DOCUMENT SECTION —
Posted on 07/23/2002 10:11:23 AM PDT by Chi-townChief
There is that tendency among libs to invoke imagery of Nazis or the KKK when speaking irreverently and intemperately of their opponents. They blur rather dramatic distinctions on the right, always hyping a "Far Right" threat or the sinister "Vast Right-Wing Conspiracy." They are a little too comfortable styling their opponents as racists and gun nuts.
I heard about Jesse Jr. getting the TV show... how is it that I can be here, in California, and yet somehow I'm exposed to the news that Jesse Jr. is getting a TV show in Chicago? How did that story make its way to my SoCal home? PR. Jesse's PR machine.
All doubt was cast from my mind about the liberal mindset of the media when, one Sunday afternoon, CNN's Top Story was an AIDS gathering in NY that attracted LESS than 200 people. No stars, no currently-hot bill that they were protesting.. just a standard-fare AIDS demonstration. That was the MOST IMPORTANT NATIONAL STORY for CNN that Sunday afternoon. Hell, 10,000 people were out at minor league ballgames that day, but they didn't get the Top Story. 200 liberal activists got the top story, for doing nothing more than any large-college rally does.

PROBLEMS TO SOLVE —
(1) Copy the media-bias post from "All doubt was" to "large-college rally does.".
(2) Please proceed with the media-bias post, continuing it from the point where it stops.

Stored records
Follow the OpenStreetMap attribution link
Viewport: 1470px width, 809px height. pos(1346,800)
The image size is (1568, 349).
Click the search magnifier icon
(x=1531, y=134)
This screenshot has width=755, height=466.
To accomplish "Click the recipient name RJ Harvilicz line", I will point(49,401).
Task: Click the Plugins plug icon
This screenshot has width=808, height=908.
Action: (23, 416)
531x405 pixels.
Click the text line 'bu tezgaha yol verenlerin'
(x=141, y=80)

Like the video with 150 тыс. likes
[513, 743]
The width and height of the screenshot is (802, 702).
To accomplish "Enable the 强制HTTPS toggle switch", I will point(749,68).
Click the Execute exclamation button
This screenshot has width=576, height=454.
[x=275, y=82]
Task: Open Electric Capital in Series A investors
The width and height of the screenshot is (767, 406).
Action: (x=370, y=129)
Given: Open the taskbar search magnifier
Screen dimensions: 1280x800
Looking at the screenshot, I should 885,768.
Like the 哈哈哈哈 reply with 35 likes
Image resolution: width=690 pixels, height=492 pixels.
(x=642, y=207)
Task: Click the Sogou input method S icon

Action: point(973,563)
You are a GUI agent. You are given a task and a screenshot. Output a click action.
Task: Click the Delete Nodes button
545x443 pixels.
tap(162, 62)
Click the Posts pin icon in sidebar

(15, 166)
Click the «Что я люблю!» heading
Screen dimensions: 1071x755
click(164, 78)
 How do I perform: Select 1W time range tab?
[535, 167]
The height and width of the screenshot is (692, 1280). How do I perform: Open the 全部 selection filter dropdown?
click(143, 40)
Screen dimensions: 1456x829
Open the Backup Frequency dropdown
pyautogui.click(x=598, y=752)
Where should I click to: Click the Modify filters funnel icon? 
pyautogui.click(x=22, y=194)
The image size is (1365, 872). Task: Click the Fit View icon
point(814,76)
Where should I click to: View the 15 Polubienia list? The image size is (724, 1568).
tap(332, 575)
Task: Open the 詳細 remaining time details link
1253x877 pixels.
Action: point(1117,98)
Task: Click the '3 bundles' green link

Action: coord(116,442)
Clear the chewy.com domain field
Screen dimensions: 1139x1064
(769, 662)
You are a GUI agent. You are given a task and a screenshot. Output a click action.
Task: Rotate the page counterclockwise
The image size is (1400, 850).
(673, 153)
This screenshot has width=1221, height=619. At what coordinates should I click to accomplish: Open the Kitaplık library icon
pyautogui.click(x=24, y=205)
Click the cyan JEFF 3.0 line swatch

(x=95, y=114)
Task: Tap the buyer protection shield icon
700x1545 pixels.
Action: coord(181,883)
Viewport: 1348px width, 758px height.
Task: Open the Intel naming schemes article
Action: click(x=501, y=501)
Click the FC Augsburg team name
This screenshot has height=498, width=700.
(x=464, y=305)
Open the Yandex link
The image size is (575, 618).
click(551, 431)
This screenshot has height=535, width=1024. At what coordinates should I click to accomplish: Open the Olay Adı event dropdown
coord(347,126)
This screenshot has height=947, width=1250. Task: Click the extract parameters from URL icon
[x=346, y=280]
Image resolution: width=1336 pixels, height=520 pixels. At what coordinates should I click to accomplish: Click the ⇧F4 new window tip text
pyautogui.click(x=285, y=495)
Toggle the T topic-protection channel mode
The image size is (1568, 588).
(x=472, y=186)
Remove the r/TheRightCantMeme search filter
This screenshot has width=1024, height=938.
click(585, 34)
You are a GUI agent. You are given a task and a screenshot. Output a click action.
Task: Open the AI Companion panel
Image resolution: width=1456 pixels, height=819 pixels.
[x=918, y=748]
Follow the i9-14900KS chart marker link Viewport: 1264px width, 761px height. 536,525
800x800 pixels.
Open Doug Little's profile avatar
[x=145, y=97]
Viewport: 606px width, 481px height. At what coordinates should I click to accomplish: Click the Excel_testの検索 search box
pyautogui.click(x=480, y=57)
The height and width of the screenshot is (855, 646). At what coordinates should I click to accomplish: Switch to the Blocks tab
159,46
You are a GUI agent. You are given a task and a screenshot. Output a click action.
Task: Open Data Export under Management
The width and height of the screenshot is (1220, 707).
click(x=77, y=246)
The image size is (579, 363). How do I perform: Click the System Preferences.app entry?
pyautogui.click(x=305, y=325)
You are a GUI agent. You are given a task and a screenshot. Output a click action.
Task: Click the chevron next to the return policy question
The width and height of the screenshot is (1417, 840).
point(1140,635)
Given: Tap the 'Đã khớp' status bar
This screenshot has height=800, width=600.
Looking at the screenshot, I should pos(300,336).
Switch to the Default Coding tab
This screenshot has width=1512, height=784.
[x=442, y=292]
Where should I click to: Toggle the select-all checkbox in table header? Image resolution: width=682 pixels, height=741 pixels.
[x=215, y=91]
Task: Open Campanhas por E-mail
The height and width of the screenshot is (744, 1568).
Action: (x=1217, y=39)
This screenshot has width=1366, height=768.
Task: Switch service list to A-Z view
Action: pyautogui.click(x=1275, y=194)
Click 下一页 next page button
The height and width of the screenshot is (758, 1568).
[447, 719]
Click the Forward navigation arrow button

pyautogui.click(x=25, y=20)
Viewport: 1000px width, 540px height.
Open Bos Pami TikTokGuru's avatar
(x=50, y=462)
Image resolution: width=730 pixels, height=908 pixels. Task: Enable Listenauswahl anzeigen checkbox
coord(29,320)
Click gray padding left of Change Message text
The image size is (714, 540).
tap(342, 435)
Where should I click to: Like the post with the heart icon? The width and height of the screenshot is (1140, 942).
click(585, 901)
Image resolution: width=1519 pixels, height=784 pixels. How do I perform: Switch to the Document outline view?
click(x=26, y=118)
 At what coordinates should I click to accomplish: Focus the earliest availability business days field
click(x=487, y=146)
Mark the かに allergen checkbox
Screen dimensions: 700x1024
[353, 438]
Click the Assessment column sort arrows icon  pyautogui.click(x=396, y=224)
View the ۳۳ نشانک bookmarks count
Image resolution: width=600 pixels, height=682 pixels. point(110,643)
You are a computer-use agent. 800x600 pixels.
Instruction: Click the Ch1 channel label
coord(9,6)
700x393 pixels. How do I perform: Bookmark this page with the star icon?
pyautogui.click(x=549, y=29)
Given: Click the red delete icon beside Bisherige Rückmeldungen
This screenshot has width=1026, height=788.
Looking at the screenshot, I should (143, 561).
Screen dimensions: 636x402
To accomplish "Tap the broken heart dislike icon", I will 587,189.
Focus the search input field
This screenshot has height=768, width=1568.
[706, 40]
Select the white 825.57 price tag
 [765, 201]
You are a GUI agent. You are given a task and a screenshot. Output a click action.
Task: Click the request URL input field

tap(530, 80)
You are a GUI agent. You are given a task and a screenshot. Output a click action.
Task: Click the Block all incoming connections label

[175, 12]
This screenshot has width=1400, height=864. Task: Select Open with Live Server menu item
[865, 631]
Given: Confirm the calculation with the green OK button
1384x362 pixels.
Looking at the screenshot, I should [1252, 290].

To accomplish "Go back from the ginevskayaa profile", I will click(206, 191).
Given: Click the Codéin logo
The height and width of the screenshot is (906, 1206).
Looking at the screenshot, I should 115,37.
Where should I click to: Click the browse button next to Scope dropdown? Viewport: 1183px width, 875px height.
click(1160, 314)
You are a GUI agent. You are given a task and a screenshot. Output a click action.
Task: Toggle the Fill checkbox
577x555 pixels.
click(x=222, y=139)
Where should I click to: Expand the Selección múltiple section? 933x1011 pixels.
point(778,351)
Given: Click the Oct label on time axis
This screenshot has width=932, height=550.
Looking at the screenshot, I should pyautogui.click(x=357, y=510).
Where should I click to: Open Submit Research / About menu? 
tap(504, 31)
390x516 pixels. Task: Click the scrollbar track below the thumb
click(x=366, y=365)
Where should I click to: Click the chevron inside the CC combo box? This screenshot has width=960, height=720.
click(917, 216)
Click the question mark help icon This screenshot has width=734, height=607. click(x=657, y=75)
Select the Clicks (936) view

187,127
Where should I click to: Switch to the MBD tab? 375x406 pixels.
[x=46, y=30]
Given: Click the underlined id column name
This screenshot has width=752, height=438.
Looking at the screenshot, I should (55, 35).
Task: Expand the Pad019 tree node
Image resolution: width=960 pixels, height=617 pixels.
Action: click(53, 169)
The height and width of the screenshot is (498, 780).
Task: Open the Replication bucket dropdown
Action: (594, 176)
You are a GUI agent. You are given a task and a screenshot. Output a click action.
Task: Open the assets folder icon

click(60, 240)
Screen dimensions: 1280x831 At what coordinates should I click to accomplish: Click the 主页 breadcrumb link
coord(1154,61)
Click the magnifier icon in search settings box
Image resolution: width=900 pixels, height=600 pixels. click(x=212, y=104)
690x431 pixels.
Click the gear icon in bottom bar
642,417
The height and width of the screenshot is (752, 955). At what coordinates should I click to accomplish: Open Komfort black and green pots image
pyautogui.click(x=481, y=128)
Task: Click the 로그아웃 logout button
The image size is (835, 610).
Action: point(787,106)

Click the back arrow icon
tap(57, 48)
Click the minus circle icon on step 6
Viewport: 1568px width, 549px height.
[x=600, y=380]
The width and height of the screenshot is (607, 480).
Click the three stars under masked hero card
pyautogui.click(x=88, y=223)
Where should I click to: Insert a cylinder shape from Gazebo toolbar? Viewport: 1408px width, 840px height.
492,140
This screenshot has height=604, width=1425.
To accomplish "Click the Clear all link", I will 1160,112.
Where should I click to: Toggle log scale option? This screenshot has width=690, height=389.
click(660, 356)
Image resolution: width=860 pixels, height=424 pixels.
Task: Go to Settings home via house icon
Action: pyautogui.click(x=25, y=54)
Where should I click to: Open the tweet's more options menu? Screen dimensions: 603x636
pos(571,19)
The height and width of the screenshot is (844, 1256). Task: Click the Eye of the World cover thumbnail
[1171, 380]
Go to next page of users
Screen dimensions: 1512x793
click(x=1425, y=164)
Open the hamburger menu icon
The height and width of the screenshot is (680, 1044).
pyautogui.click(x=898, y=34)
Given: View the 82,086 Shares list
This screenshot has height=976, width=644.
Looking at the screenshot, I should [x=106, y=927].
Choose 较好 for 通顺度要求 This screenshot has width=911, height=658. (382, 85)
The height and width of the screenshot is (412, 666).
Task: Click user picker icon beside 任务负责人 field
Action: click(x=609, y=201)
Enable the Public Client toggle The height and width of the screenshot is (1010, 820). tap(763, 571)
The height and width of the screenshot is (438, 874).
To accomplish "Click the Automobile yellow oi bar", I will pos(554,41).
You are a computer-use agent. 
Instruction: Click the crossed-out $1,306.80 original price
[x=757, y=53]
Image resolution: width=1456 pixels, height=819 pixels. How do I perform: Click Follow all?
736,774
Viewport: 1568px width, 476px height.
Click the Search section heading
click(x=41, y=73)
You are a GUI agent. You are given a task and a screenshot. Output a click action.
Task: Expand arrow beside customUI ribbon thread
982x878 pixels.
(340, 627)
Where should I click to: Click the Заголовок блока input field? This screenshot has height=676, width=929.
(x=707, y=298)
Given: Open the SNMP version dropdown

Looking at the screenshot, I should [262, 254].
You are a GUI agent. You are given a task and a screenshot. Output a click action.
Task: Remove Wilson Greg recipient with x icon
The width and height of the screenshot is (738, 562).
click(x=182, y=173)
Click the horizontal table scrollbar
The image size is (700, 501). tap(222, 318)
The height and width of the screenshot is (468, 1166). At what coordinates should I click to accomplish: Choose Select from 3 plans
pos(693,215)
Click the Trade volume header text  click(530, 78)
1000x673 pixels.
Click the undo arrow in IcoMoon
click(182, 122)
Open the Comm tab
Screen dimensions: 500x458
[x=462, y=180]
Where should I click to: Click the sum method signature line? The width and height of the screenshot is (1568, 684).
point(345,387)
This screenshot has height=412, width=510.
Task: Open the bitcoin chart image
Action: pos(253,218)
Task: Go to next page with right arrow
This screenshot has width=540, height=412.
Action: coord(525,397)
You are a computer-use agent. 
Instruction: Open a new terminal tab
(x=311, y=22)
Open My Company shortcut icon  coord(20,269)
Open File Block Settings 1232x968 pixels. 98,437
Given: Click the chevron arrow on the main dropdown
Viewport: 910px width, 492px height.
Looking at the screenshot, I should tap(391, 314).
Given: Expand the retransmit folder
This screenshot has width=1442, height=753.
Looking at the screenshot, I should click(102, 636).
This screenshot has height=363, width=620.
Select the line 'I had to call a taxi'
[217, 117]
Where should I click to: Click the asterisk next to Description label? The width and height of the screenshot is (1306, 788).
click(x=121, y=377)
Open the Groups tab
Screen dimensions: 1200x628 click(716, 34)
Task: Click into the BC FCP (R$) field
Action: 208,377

RESPONSES BY TASK —
(1)
All doubt was cast from my mind about the liberal mindset of the media when, one Sunday afternoon, CNN's Top Story was an AIDS gathering in NY that attracted LESS than 200 people. No stars, no currently-hot bill that they were protesting.. just a standard-fare AIDS demonstration. That was the MOST IMPORTANT NATIONAL STORY for CNN that Sunday afternoon. Hell, 10,000 people were out at minor league ballgames that day, but they didn't get the Top Story. 200 liberal activists got the top story, for doing nothing more than any large-college rally does.

(2)
Anyway, riggs2002, I'm amused by you.
Keep your head in the sand. Avoid the obvious. You're fantastic at it.
"In the 1992 presidential election, a mere 43 percent of Americans voted for Bill Clinton. That same year, 89 percent of Washington bureau chiefs and reporters voted for Clinton. Only 7 percent voted for George Bush. (It should be noted that, despite their adoration, even Bill Clinton has referred to the media as "the knee-jerk liberal press.")"
Slander, pg. 56.
Nuff said.
A point, no matter how good, is hurt by inaccuracies.
She is dead bang on in her allegations that the left is conspiring to control both the media and the Govt which is dangerous.
I heard Letterman interviewed on Howard Stern,(Early July 2002) and Letterman voiced agreement with Coulter's setiments, but threw in a professionally courteous message for Koppel.
Is it just me, or is the opening line of this posting so asinine as to make the casual reader question the sarcasm IQ of the original author?
Coulter tells her readers, "Locating some minor accuracy by Rush Limbaugh ... turned out to be more difficult than I imagined ..."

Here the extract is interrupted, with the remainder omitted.